Throw those into the SHACL validator and you get:

Result: SUCCESS
Errors: 0
Warnings: 0
Messages: 0

Which (I think) is what you should get.

So wrong it’s right

But what about this instance data:

@prefix : <http://example.org/books#> .
@prefix dct: <http://purl.org/dc/terms/> .
@prefix rdf: <http://www.w3.org/1999/02/22-rdf-syntax-ns#> .
@prefix sdo: <http://schema.org/> .

:42 a sdo:Book;
  dct:title "Life the Universe and Everything." .

For this the validator also returns

Result: SUCCESS
Errors: 0
Warnings: 0
Messages: 0

Did you spot the difference? Well, for one thing the title has no language attibute, it’s not a langString.

How about:

@prefix : <http://example.org/books#> .
@prefix dct: <http://purl.org/dc/terms/> .
@prefix rdf: <http://www.w3.org/1999/02/22-rdf-syntax-ns#> .
@prefix sdo: <http://schema.org/> .

:42 a sdo:Book .

which has no title at all, but still you’ll get the “success, no errors” result. That cannot be right, can it?

Well, yes, it is right. You see there is another error in those last two examples. In the SHACL and the first example, the URI for Schema.org is given as

@prefix sdo: <https://schema.org/> .

In the second and third examples it is

@prefix sdo: <http://schema.org/> .

That’s the sort of subtle and common mistake I would like to pick up, but in fact it stops the validator from picking up any mistakes. That’s because the SHACL rules apply to anything typed as a https://schema.org/Book and in the second and third examples (where the prefix is http, not https) there isn’t anything typed as such. No rules apply, no rules are broken: zero errors — success!

What to do?

I’m not really sure. I see this type of problem quite a lot (especially if you generalize “this type of problem” to mean the test doesn’t have quite the logic I thought it did). I suppose lesson one was always to test shapes with invalid data to make sure they work as expected. That’s a lot of tests.

Arising from that is to write SHACL rules to check for everything: the errors above would be picked up if I had checked to make sure there is always one entity with the expected type for Books: there’s recipe for this on the SHACL wiki.

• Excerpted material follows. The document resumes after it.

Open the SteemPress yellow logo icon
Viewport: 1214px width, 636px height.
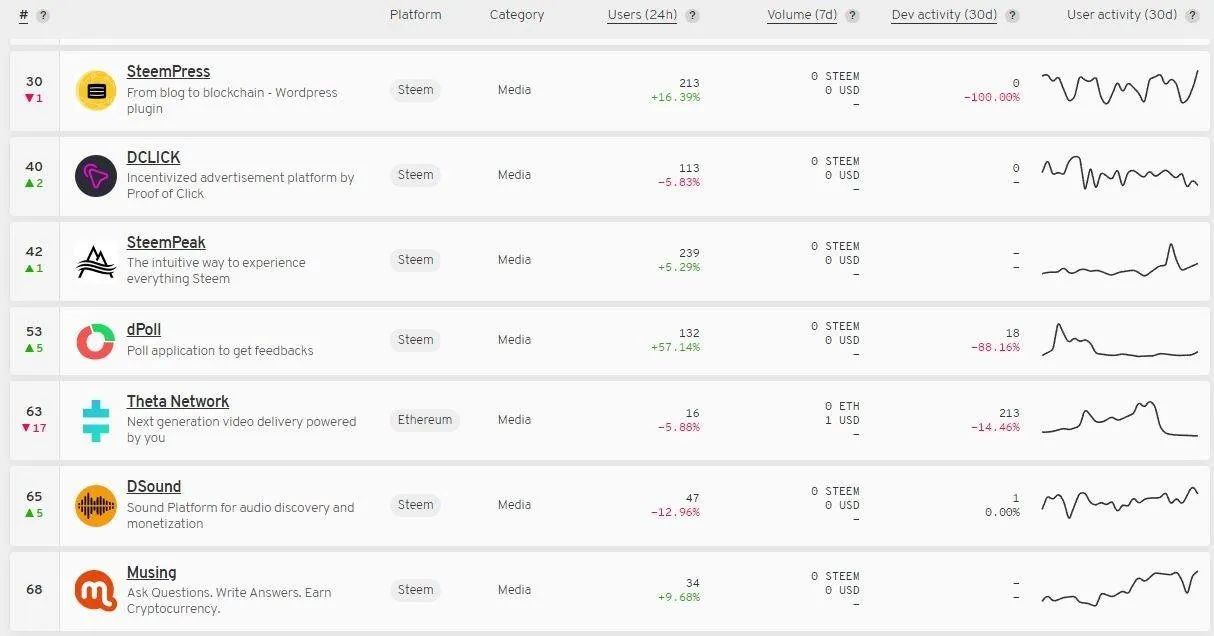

Generalizing on the idea that simple typos can mean data not being tested because the term identifier doesn’t match any term in the schema your using, it’s worth checking that all term identifiers in the instance data and the SHACL are actually in the  schema. This will pickup when sdo:Organisation is used instead of sdo:Organization. SHACL won’t do this, but it’s easy enough to write a python script that does.